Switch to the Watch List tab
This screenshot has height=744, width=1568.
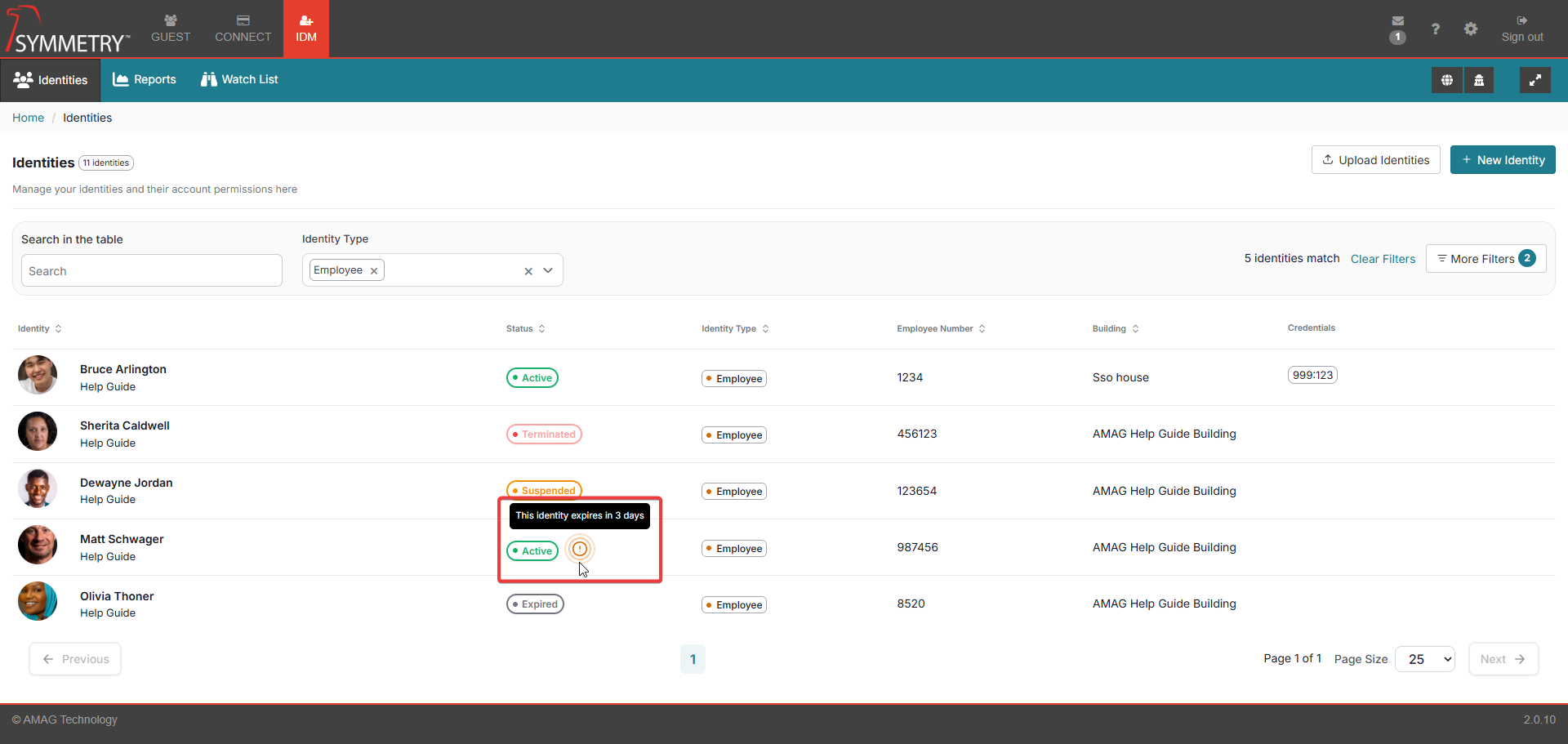239,80
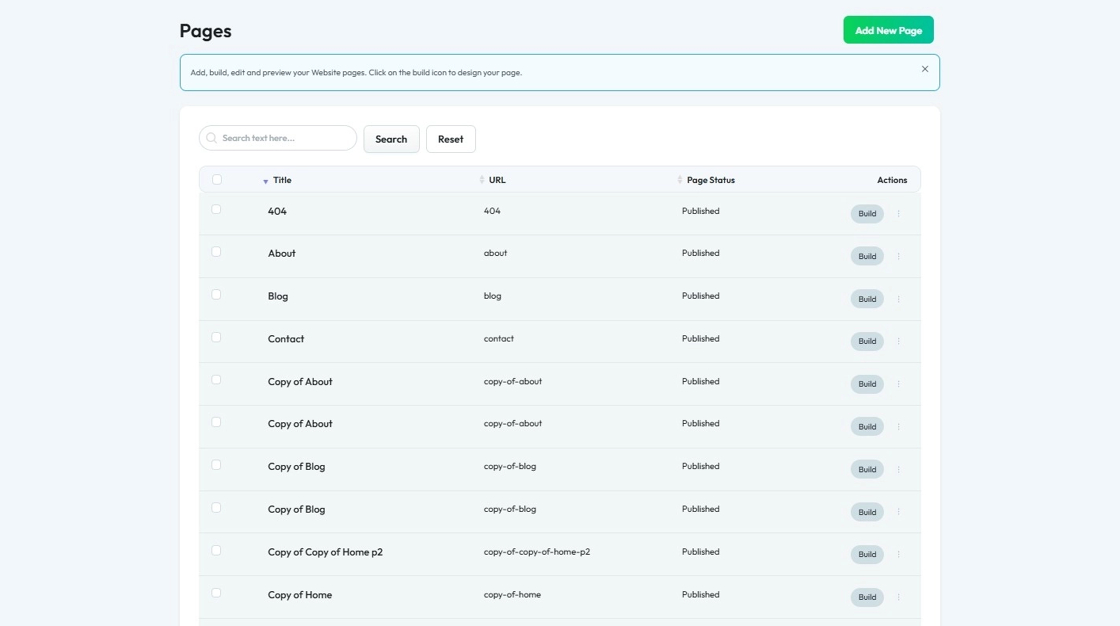Tick the Copy of Home row checkbox
The width and height of the screenshot is (1120, 626).
click(x=216, y=593)
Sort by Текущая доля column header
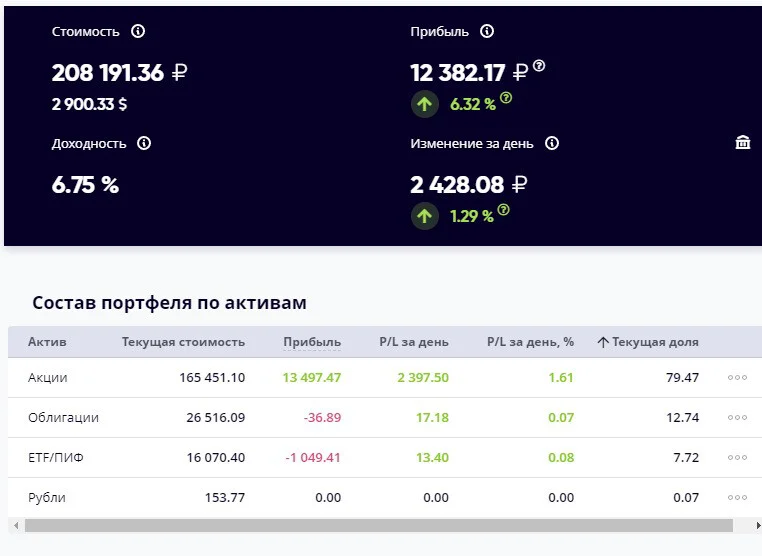 648,342
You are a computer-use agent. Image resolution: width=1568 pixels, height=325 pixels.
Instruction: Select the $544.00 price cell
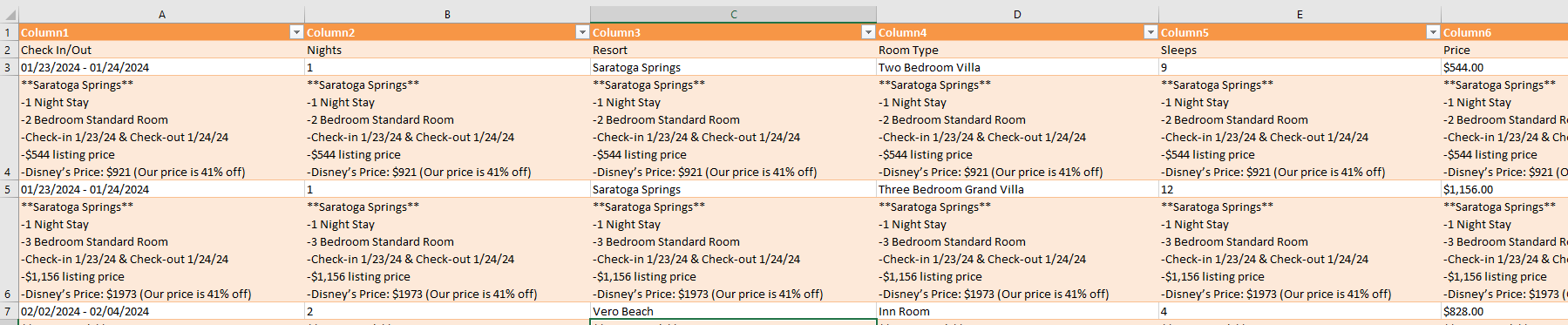[x=1504, y=67]
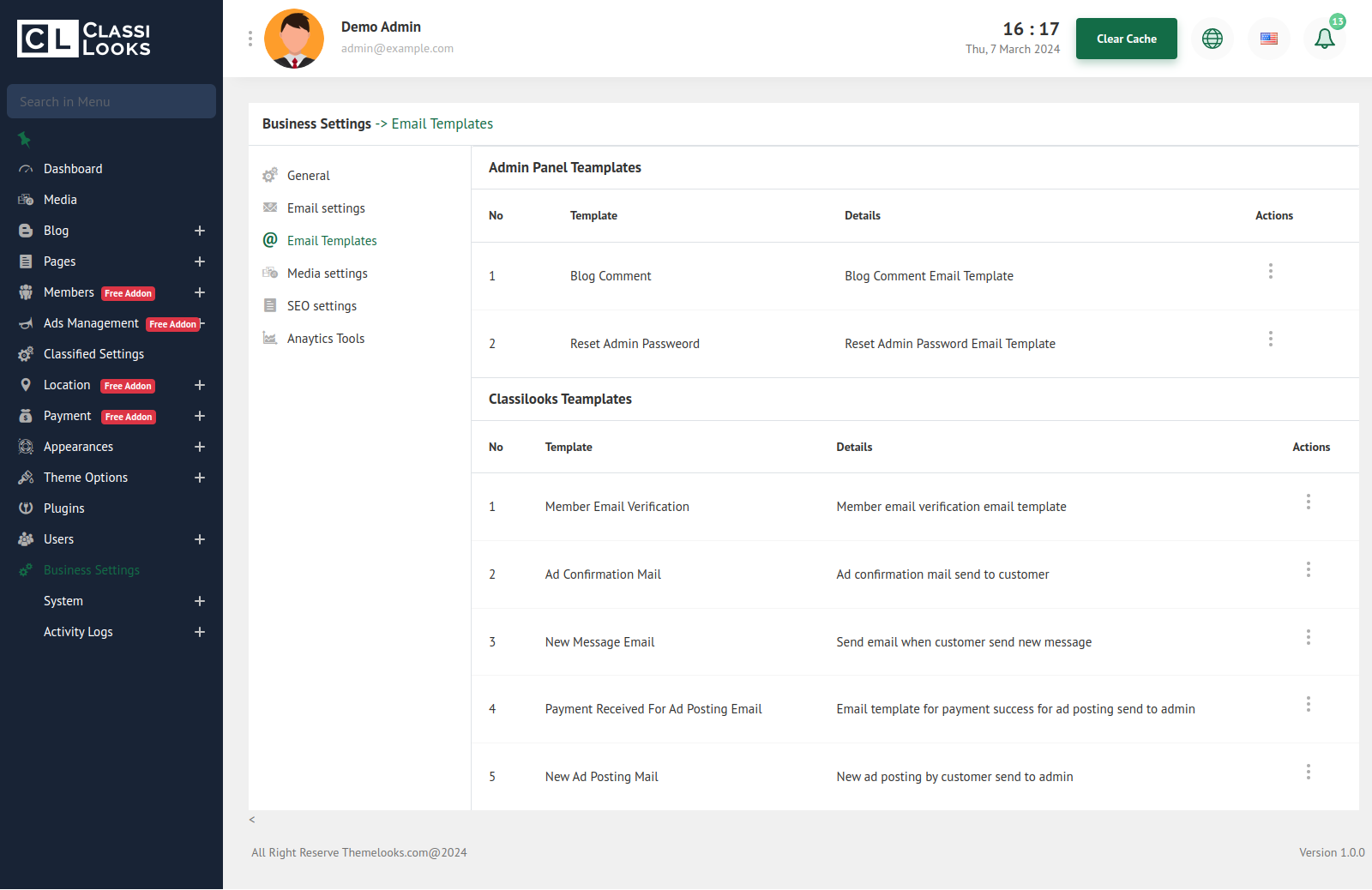This screenshot has height=890, width=1372.
Task: Click the pin icon in sidebar
Action: pos(24,139)
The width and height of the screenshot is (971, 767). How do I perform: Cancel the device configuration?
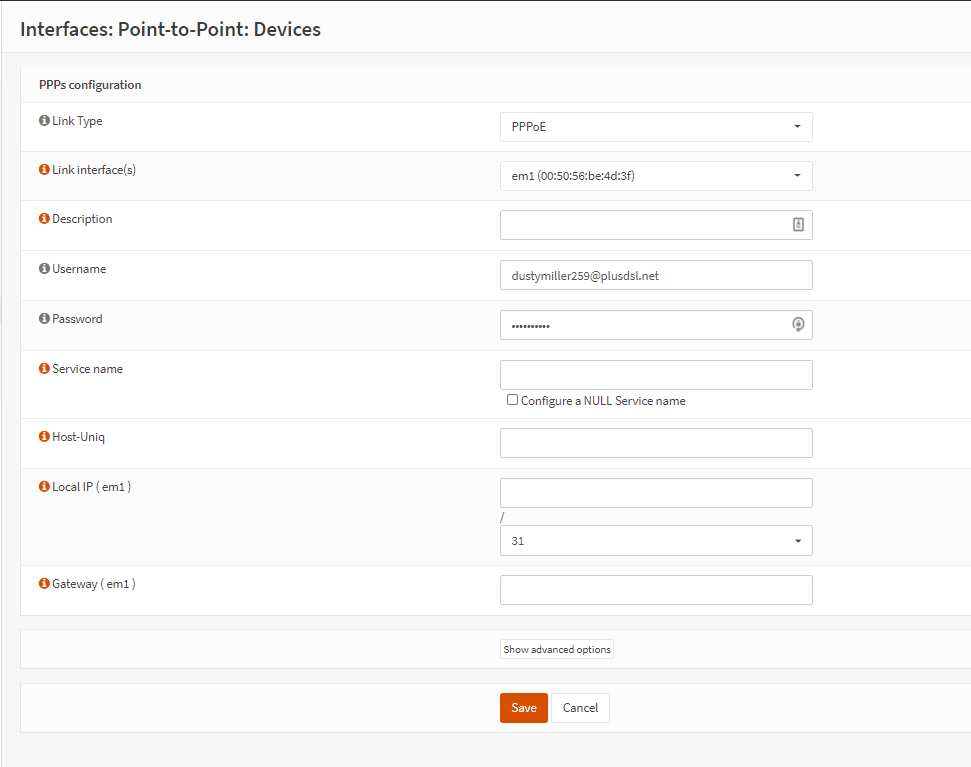(x=580, y=708)
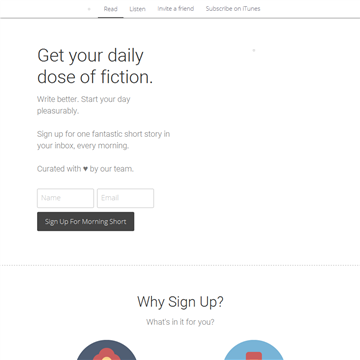The width and height of the screenshot is (360, 360).
Task: Click the by our team text
Action: 111,169
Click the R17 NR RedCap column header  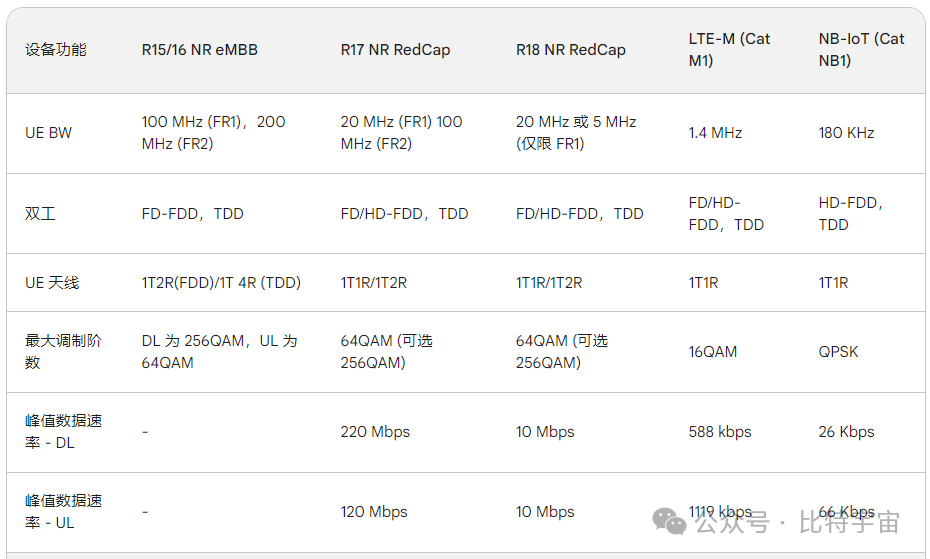pyautogui.click(x=395, y=50)
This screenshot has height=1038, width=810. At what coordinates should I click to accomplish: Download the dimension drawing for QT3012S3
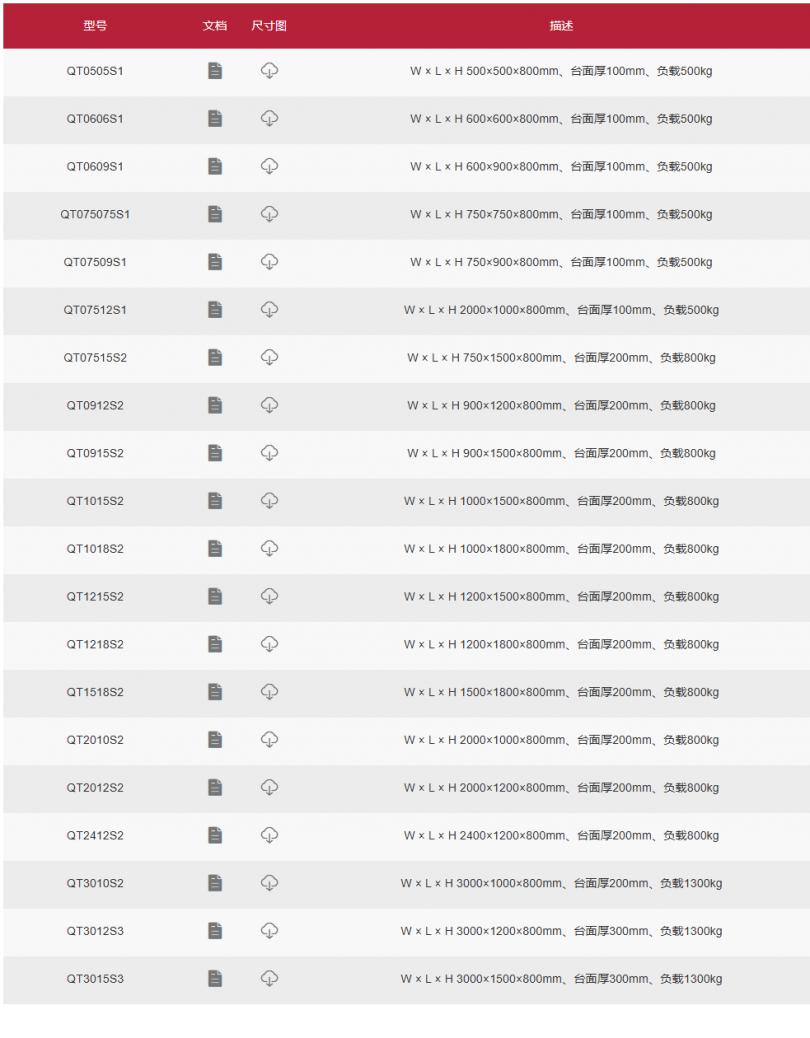pyautogui.click(x=269, y=931)
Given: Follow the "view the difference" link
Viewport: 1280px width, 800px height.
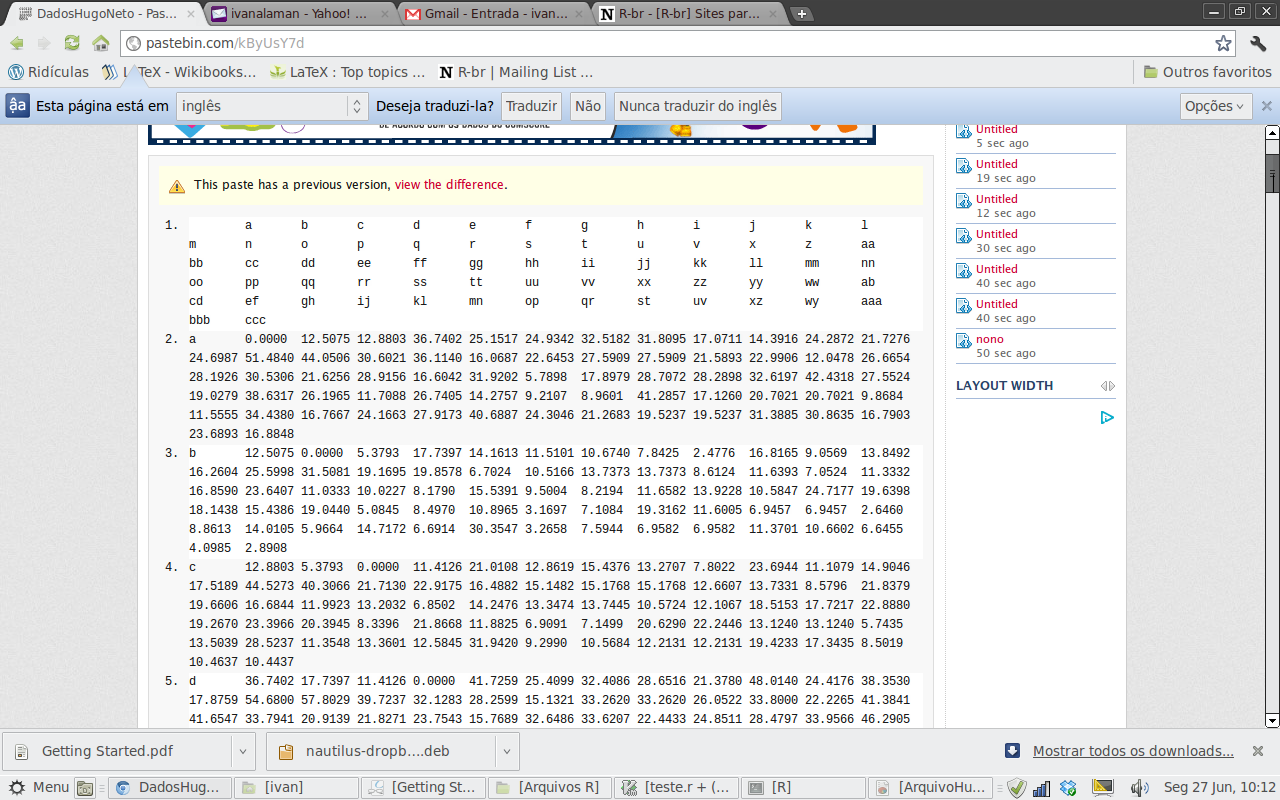Looking at the screenshot, I should click(449, 185).
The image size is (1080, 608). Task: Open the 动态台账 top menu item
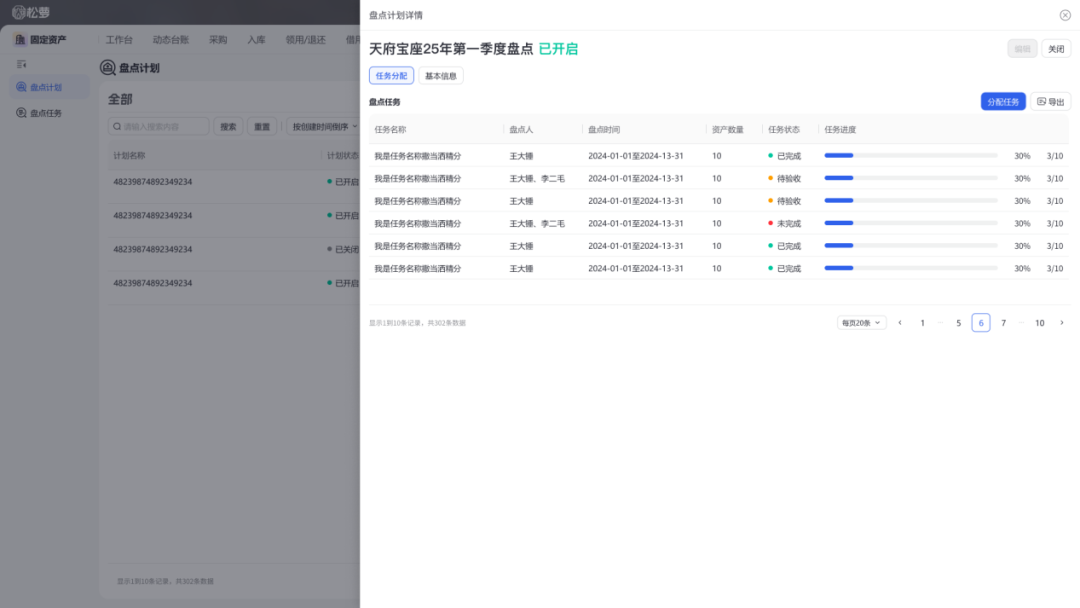tap(170, 40)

> **Problem description**: Every line from the one containing "The image size" through the end of the records is to be returned exactly, and those lines alone; pictures are dropped.

> **Worked solution**:
The image size is (1080, 608). Task: Open the 动态台账 top menu item
tap(170, 40)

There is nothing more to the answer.